Subject: Re: [boost] Boost.Unicode (was Re: Boost.Locale)
From: Mathias Gaunard (mathias.gaunard_at_[hidden])
Date: 2010-12-16 07:15:08


On 16/12/2010 12:32, Artyom wrote:

> Then don't do case conversion!

I already parse the data that provides that information, I might as well
forward it to the user.

Unicode provides two levels of casing, one in its main character
mapping, and one in the SpecialCasing supplement.

> Do just case folding. For such "simple" and incorrect
> case conversion I don't need sophisticated Unicode library, I can use use
> standard
> operating system API and even std::locale::ctype very successfully
> (which I do in Boost.Locale if user prefers to use non-icu based backend)
>
> Case conversion is:
>
> - context dependent: Greek letter "Σ" is converted to "σ" or to "ς", according
> to position in the word.
> - locale dependent: Turkish i goes to İ
> - not 1-to-1: German ß goes to SS in upper case.

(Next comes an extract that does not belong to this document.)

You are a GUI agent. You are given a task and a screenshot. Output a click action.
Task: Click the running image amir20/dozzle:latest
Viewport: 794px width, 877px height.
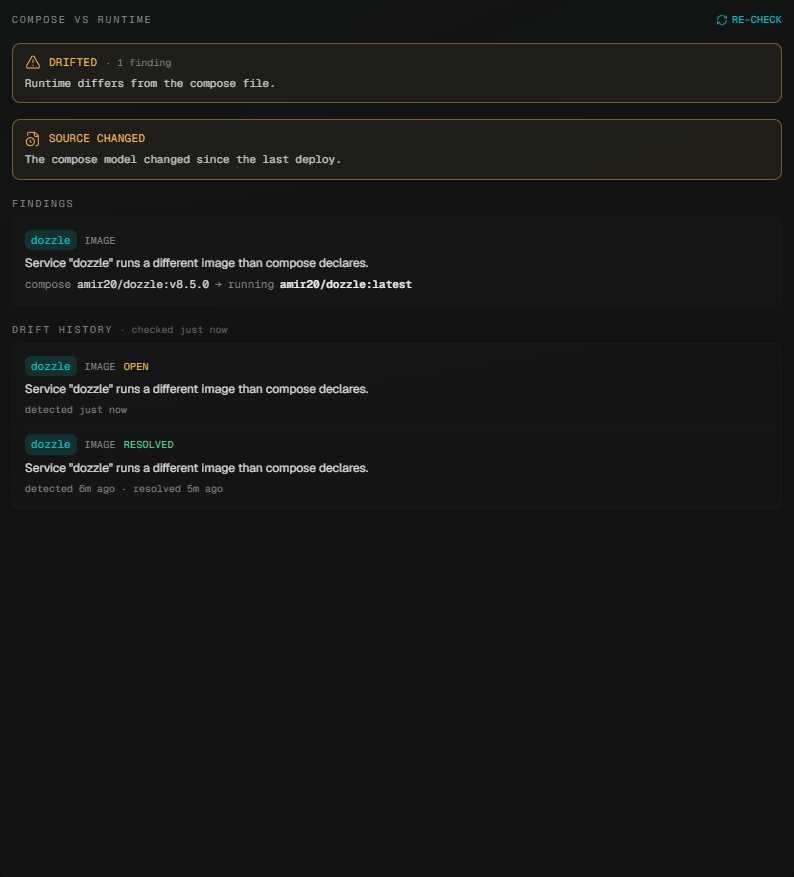point(346,285)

Right, and the reason I'm not doing it right now is because I don't want
to look into the context thing before I take a look at more complex
things that I think are more immediately useful.

> I'm not sure about case-folding but AFAIK it is not 1-to-1 as well - but I may
> be wrong.

No it isn't.
It also needs special treatment of Turkish, but nothing context-dependent.

> For general collation that works "well" in most languages I can use strcmp... I
> don't
> need Unicode library for this.

Doesn't allow to search for a substring regardless of case, accentuation
or punctuation.
The thing that really interests me with collation is collation folding.